For the last year or so I’ve been interested in the goodeids from Mexico. That interest has been fueled by the availability of them through friends in both the Greater Portland Aquarium Society, and the Kitsap Aquarium Society. Goodeids are not often seen in fish shops, probably due to their lack of bright colors to attract customers, but they are worth keeping for a few reasons. Most species are endangered due to habitat destruction. This is what attracted me to them at first. As livebearers, they are unique in that they nourish the developing embryos through a specialized structure, the trophotaenia, the remnants of which are visible on the fry for a short time after birth.
As Eilene Alvis was giving me a tour of her fish room I noticed a large trio of Ameca splendens cavorting around one of her tanks. I had read about them in Wiscanth’s Atlas of Livebearers but was excited to actually see them. Eilene kindly traded them to me for some cichlids and I was on my way to crank out tons of fry. After all, they are live bearers.

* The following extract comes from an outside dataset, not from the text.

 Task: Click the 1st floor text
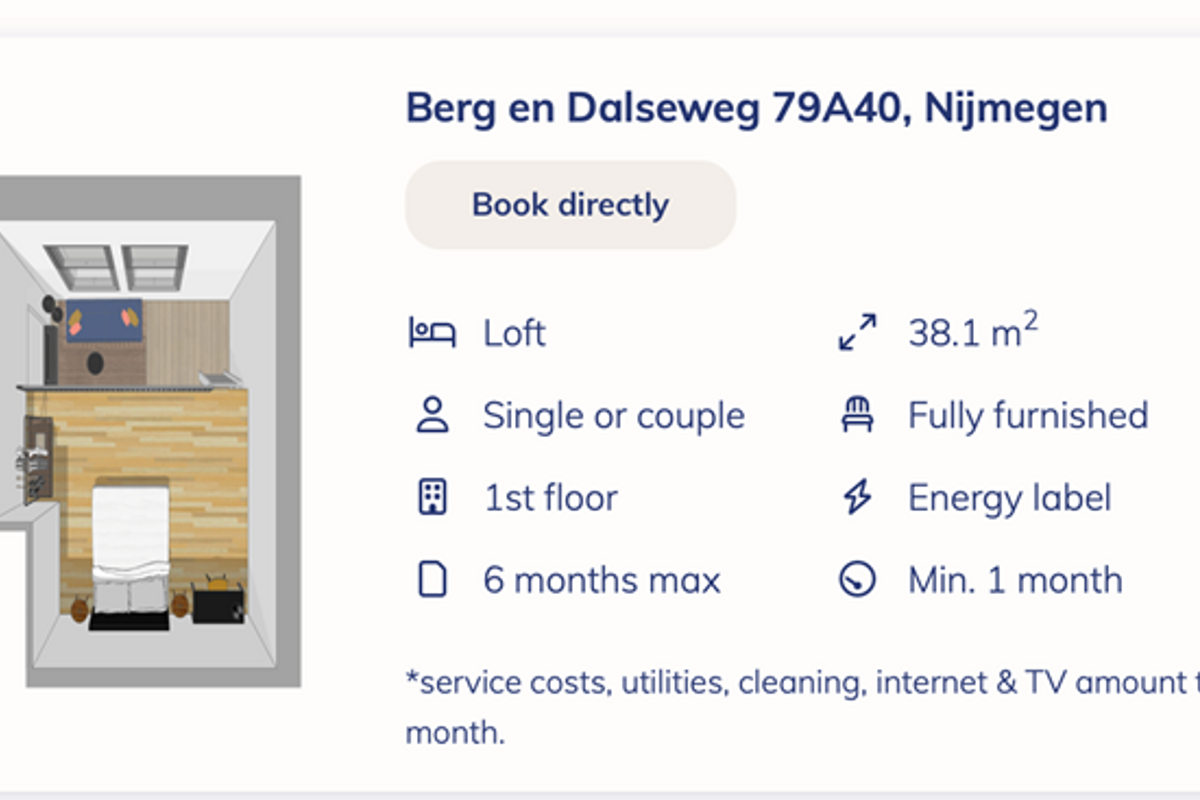(x=550, y=498)
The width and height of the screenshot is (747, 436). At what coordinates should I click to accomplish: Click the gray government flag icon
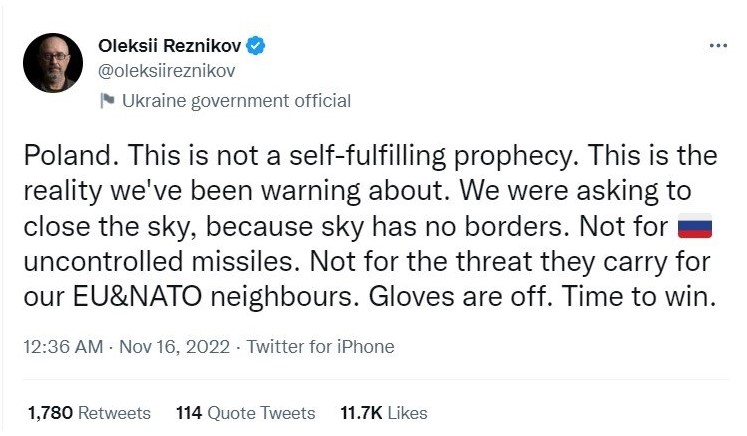click(x=107, y=100)
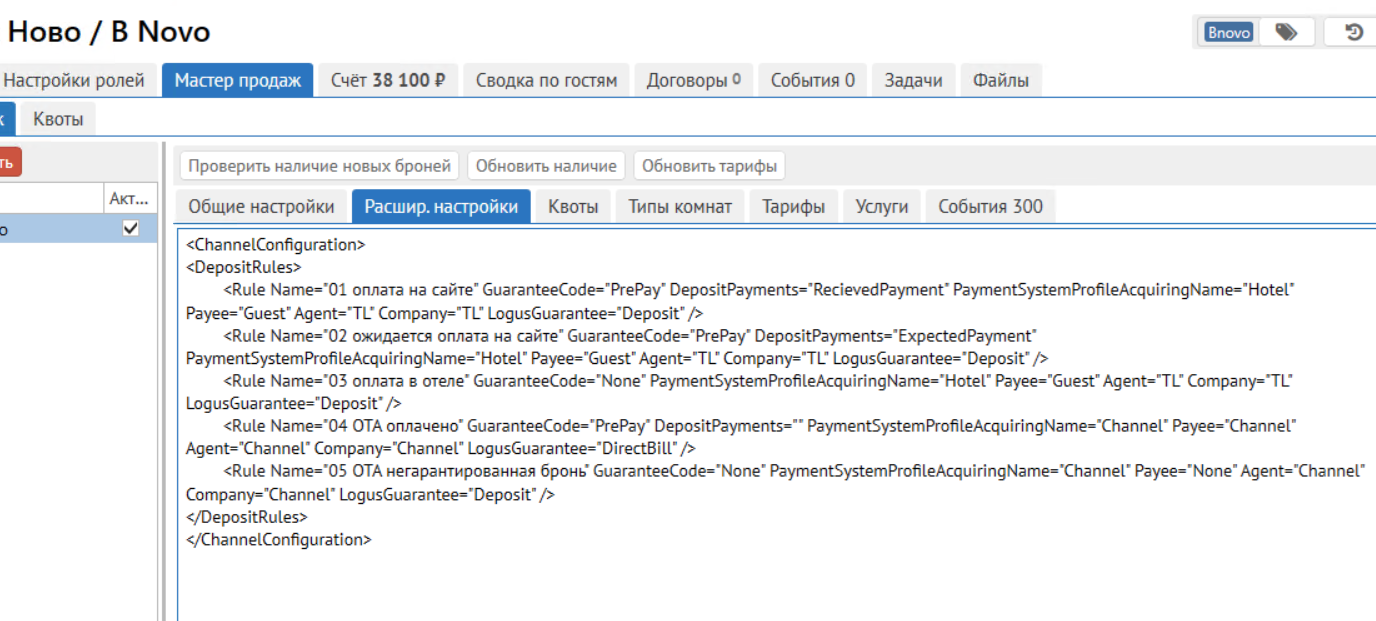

The butterfly goodeid gets its name from the male’s black stripe in the middle of the tail finishing in a bright yellow band on the margin of the caudal fin. The body of both sexes is grey with an indistinct dark lateral line. Females have several small black spots on the body and the unpaired fins have spots and/ or streaks of black as well. They are big, bulky fish. Males and females get almost 4 inches in total length. The male was so aggressive that I removed him from the community tank they were sharing with pencil fish, Siamese algae eaters, Microgeophagus altispinosa, and a few Pelvicachromis taeniatus males.

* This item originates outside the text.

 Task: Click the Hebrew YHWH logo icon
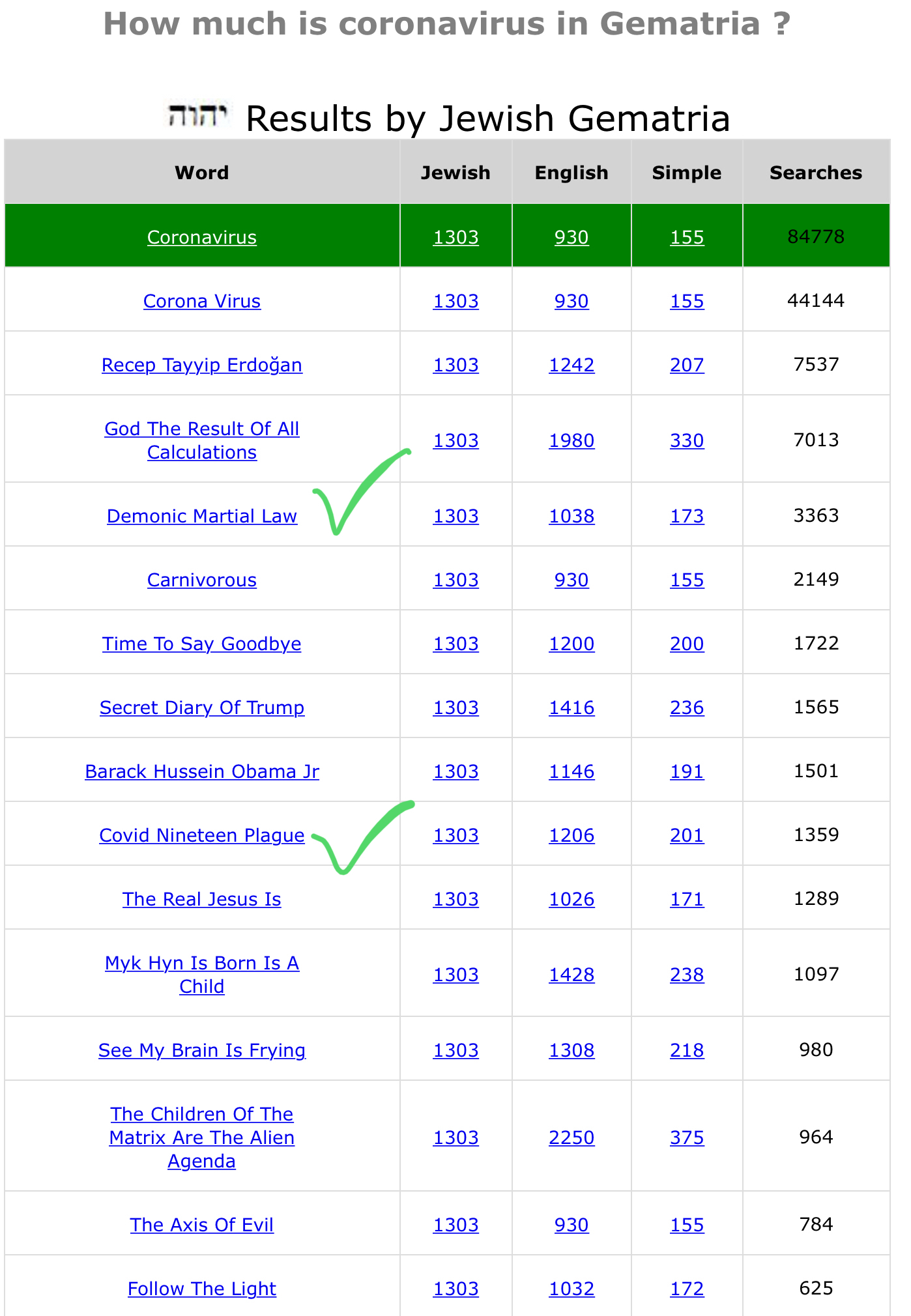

Young fry from the author’s tank
In spite of a published reputation as good community fish, the females continued to eat like pigs, push the other fish away from food, and supply a lot of fuel for the nitrogen cycle in my tank. They didn’t even appear to be getting fatter. After about two months I began to worry that they hadn’t been fertilized by the male because the gestation time is supposed to be 50 to 60 days. At three months one of the females finally looked gravid. I now thought that a birth was soon to be. I had made sure that there were plenty of hiding places for the fry by allowing water sprite and frog bit to cover the surface of their 55 gal tank. Another 3 weeks went by and then upon feeding the tank I noticed that the belly of the pregnant female was flaccid like a balloon that had been over inflated and then allowed to deflate. Six fry had been delivered. I expected them to be large like other goodeid fry but these one inch newborns really astonished me. They were not even hiding from the other tank inhabitants, but out competing for food. Needless to say they don’t require any of the normal fry foods most fish require.

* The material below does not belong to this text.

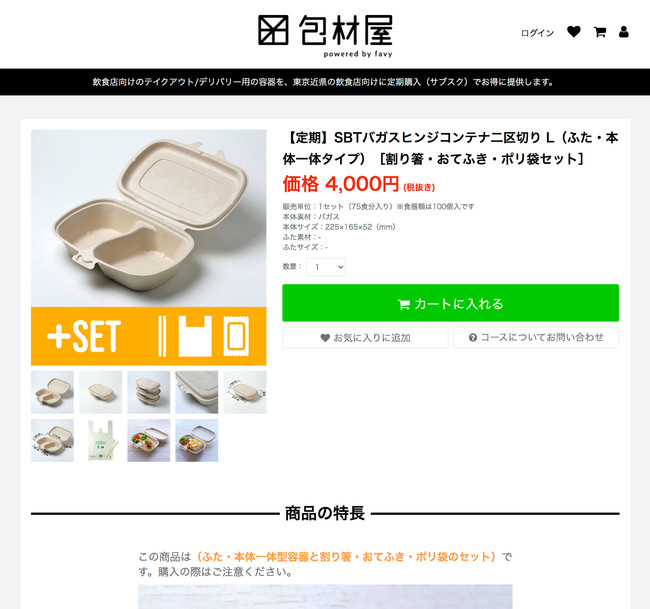The height and width of the screenshot is (609, 650).
Task: Select the first thumbnail of open container
Action: 52,392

I wouldn’t recommend anything less than a 20 gallon tank for these bruisers and probably a 55 gal is best, lots of plants as an ammonia sponge, a little algae for them to graze on, tons of foods, and a helping of patience. They appreciate warm temperatures in the 75-80 degree range and a neutral pH. As omnivores they should have a varied diet that includes some spirulina and they relish live adult brine shrimp.
So if you are looking for a change of pace from the hybrid, inbred, mutated forms of common livebearers then check out some of the goodeids. You can help prevent their loss to the hobby not to mention the planet!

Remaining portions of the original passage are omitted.